Il test dura pochi minuti, è indolore e non invasivo. Serve come supporto alla diagnosi, per distinguere gli stati di minima coscienza da quelli vegetativi e in futuro potrà essere utilizzato per monitorare nel tempo i cambiamenti nello stato di coscienza dei pazienti e per affinare le decisioni cliniche. Stiamo lavorando per rendere la tecnologia più compatta e automatizzata, in modo che possa essere usata anche nei reparti di rianimazione. Anche nei centri di ricerca degli Stati Uniti stanno testando il Pci su campioni diversi per arrivare a un riconoscimento clinico ufficiale e rendere questa misura uno strumento affidabile e accessibile a tutti. In sintesi, l’obiettivo è fornire ai medici un’informazione fisica, misurabile e ripetibile. Il Pci non sostituisce il giudizio clinico, ma lo integra, permettendo di identificare i pazienti che mantengono una coscienza residua e di orientare le scelte terapeutiche con maggiore precisione.
Nel suo intervento all’Accademia delle Scienze e delle Lettere lei parlerà anche dei sistemi artificiali, come ChatGpt. Che relazione c’è con la coscienza umana?

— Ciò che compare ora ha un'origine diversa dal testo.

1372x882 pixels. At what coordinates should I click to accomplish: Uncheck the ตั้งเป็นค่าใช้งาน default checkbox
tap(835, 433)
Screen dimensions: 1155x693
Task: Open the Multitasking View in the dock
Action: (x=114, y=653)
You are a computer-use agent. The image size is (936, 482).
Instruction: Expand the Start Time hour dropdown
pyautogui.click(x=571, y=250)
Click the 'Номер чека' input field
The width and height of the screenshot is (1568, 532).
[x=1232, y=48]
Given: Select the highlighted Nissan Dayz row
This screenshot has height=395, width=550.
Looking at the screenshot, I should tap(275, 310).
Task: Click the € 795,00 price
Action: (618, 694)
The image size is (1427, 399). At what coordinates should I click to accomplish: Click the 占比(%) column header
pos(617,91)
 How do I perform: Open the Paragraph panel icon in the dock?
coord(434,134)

L’analogia è utile proprio per capire il limite del nostro modo di inferire. Nel paziente silenzioso rischiamo di negare la coscienza dove c’è; nel sistema artificiale rischiamo di attribuirla dove non c’è. In entrambi i casi confondiamo il comportamento con l’esperienza. Il Pci e altre misure simili servono a fondare questa distinzione su basi fisiche e verificabili, non su impressioni. Solo così possiamo affrontare in modo maturo il tema della coscienza, umana o artificiale che sia.